Monday, May 12, 2014

It's Nice to be in a Village

I realize yesterday was Mother's Day. I already tossed out a few thoughts about The Stages of Motherhood. But with all things maternal so top-of-mind, I realized something else for which I am grateful at all those stages. Being a mom would be a lot more difficult without other moms.

Now, you may have your own feelings about the whole "it takes a village" approach to raising children. Personally, I can't see myself in any sort of commune situation where everyone is literally taking care of everyone else when it comes to daily needs. But having the support of other women, especially when I was a new mother, was invaluable.

Not surprisingly, my first resources to consult were my own family. But my mother, sister, and in-laws were all in a different city. And I already knew that some of their styles didn't really fit our personalities. Add to that the fact that I'm the baby of the family and our son is five years younger than the next oldest grandchild...not a huge generation gap, but enough. (I am eternally grateful, however, that they saved onesies and pajamas and such and passed them on to me!)

Better than any book or TV show were the women I worked with and those within my circle of friends. There were several who were at a similar stage in their life. We each occasionally had schmutz on our clothing or bags under our eyes. Which pediatrician do you like? Let's trade coupons for diapers! Yes, that first tooth is painful, isn't it.

And who else can feel your "pain" on that first day of kindergarten? Can you pick him up for school in the morning? That sounds like an awesome field trip! You're right; let the kids work it out for themselves. I'd love to come to your child's performance! What time is graduation rehearsal? 
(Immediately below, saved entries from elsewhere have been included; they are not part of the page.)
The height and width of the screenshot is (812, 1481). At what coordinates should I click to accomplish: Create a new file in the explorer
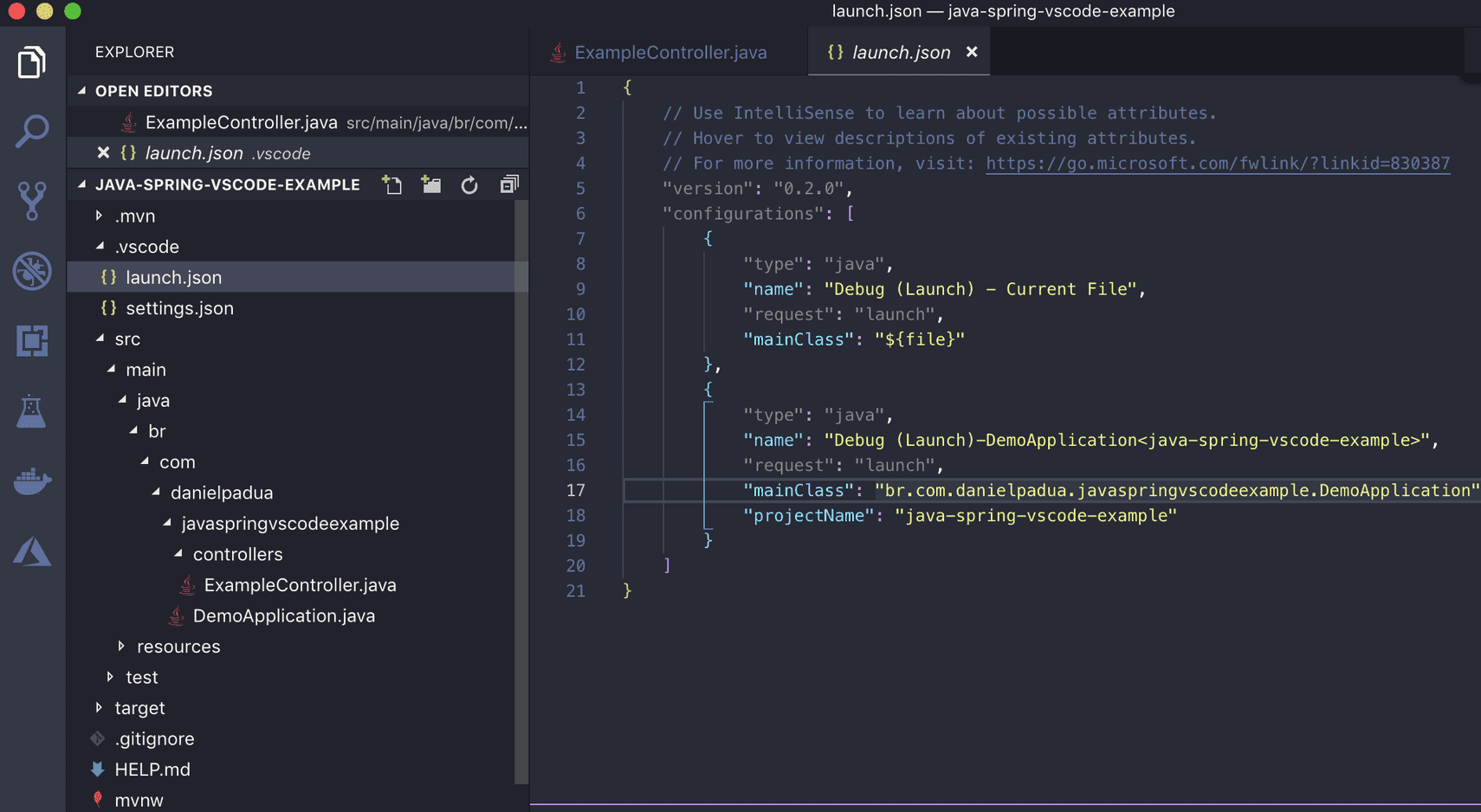click(x=391, y=184)
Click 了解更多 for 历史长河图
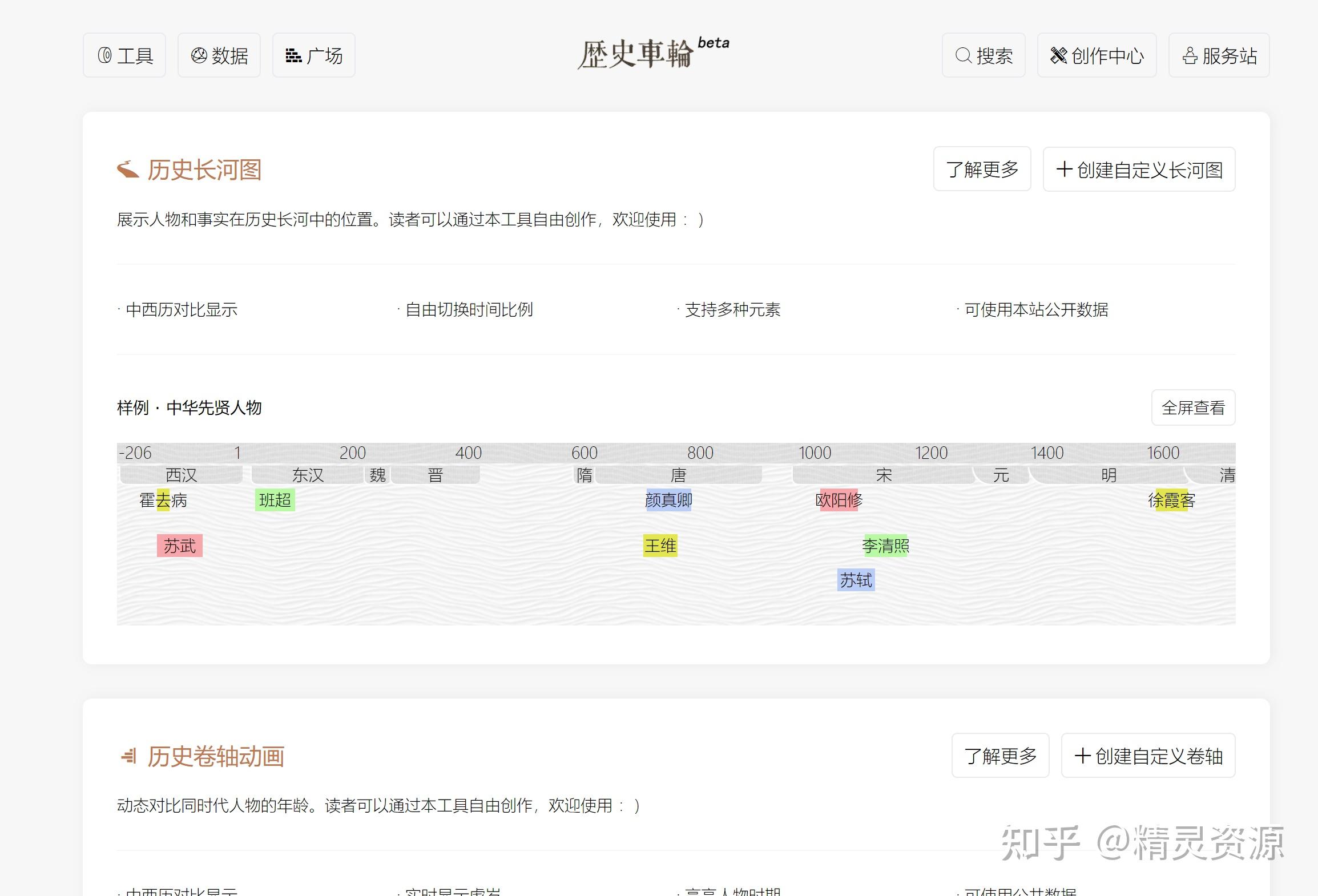This screenshot has height=896, width=1318. pos(982,169)
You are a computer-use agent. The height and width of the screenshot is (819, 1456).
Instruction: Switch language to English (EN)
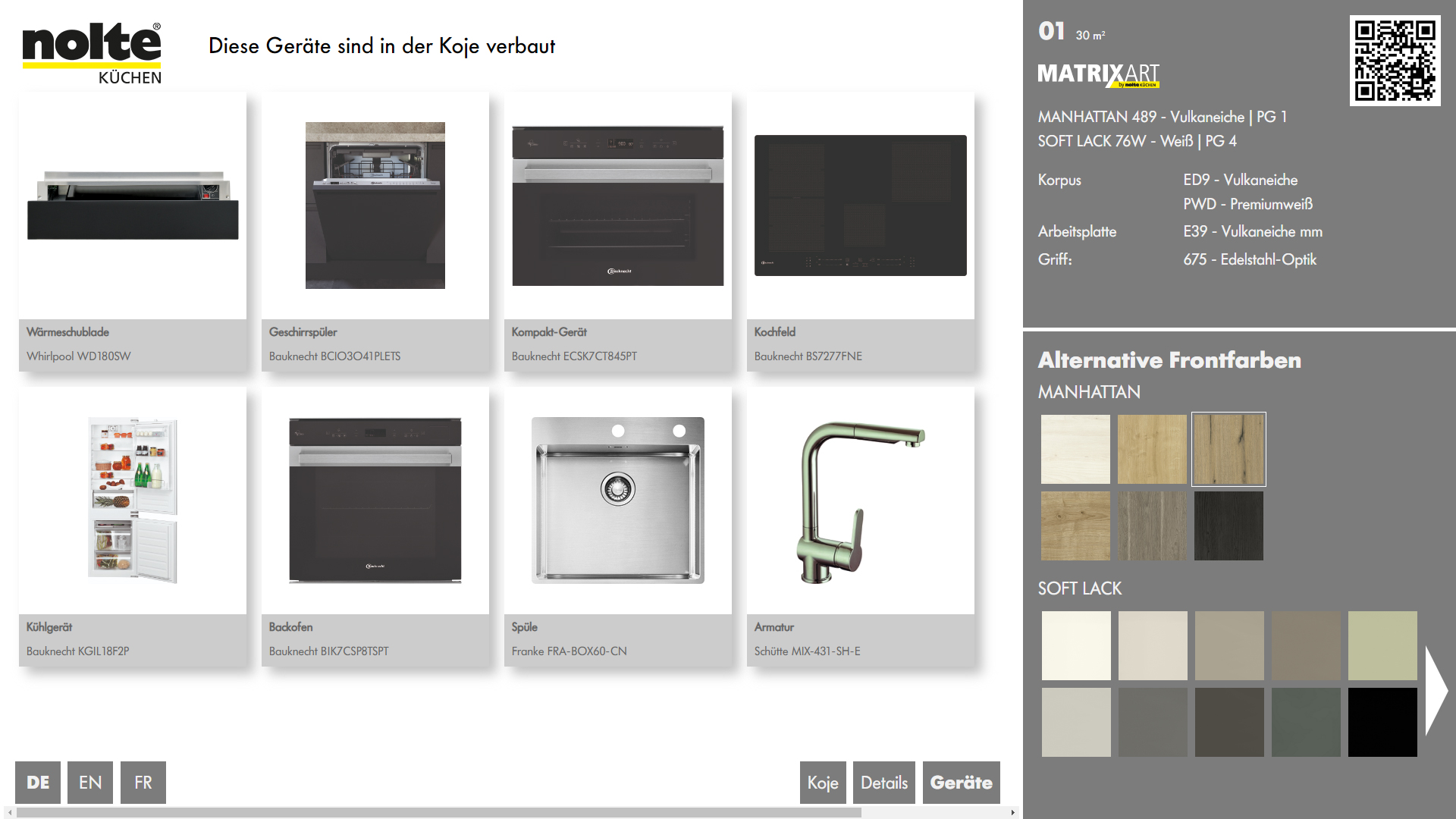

Sharing information, giving advice (when asked), and talking things out with someone facing the same situations makes the whole process run a little more smoothly and, perhaps, even more fulfilling. It's one more thing to bring us all closer together. We look out for each other and for each other's kids. It's not about overstepping our bounds. It's about recognizing that we have the same basic goals and concerns.

We're no longer talking about the "pink stuff" for ear infections. We're talking about our children as adults, and our lives as mothers of adult children. But we're still talking. And we still know that being a mother would be a lot harder without the other mothers who have taken and are taking that similar journey.